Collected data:

####################

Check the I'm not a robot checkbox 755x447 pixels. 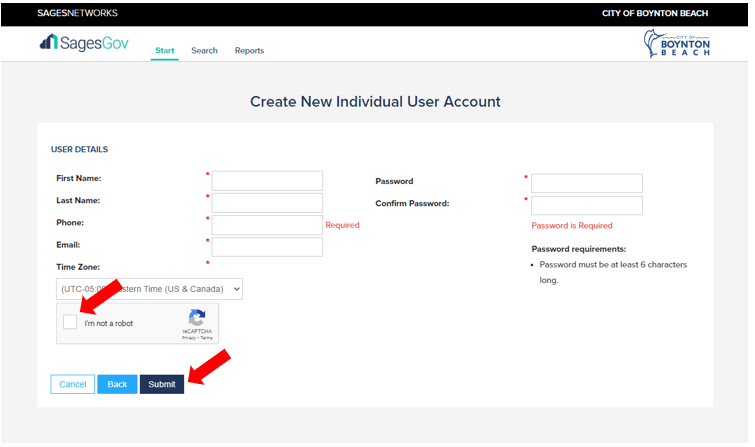(70, 323)
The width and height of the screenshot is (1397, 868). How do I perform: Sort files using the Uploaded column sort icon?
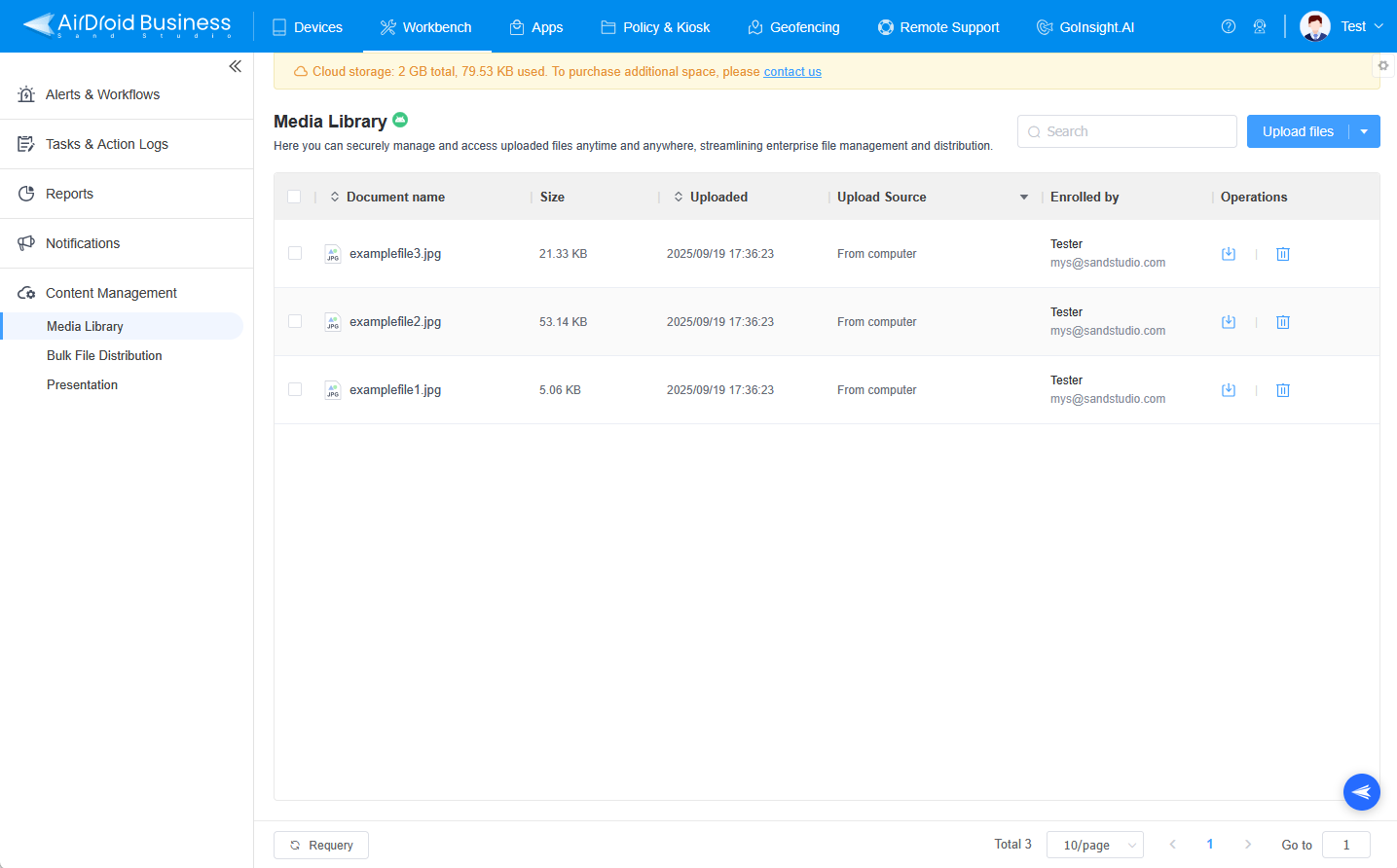[x=678, y=196]
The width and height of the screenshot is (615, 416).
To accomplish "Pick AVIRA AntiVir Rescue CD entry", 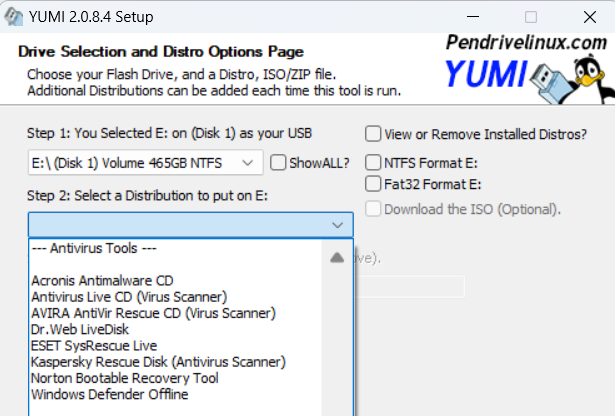I will [x=153, y=312].
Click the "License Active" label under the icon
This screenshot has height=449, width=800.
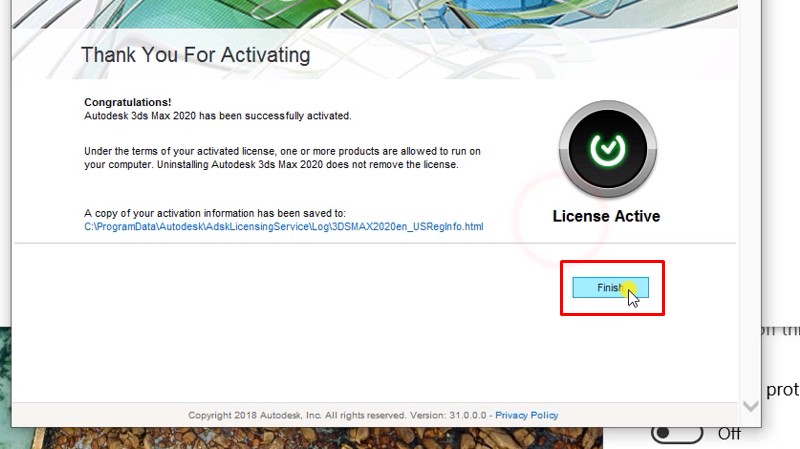(606, 216)
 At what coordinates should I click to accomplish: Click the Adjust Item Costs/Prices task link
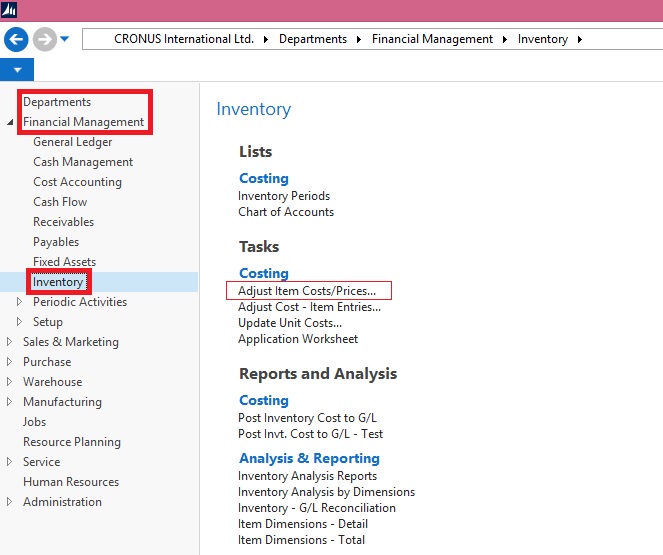[x=307, y=291]
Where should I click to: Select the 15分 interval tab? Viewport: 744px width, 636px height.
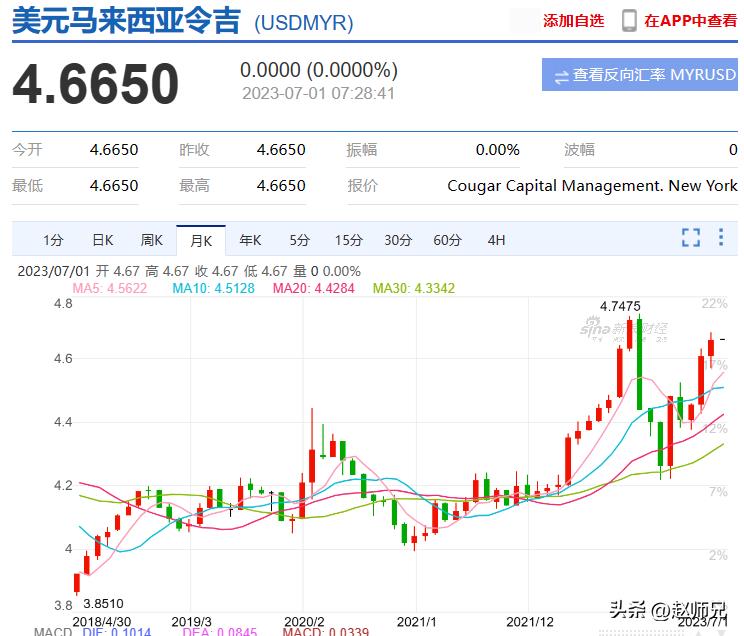click(348, 240)
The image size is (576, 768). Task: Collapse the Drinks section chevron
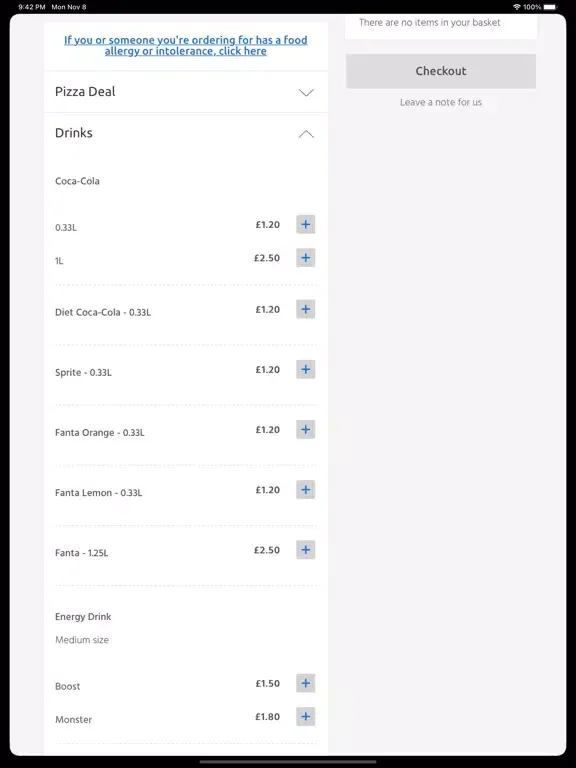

####################

EXERCISE: Copy exactly the lines from the line that has "At what coordinates" through the last line of the entries above, inclusive, and no others. Pictures do not go in the copy.

RESULT FOR THIS EXERCISE:
 At what coordinates should I click to accomplish: Click the Adjust Item Costs/Prices task link
[x=307, y=291]
Where should I click to: Select the 15分 interval tab? Viewport: 744px width, 636px height.
click(348, 240)
The image size is (576, 768). Task: Collapse the Drinks section chevron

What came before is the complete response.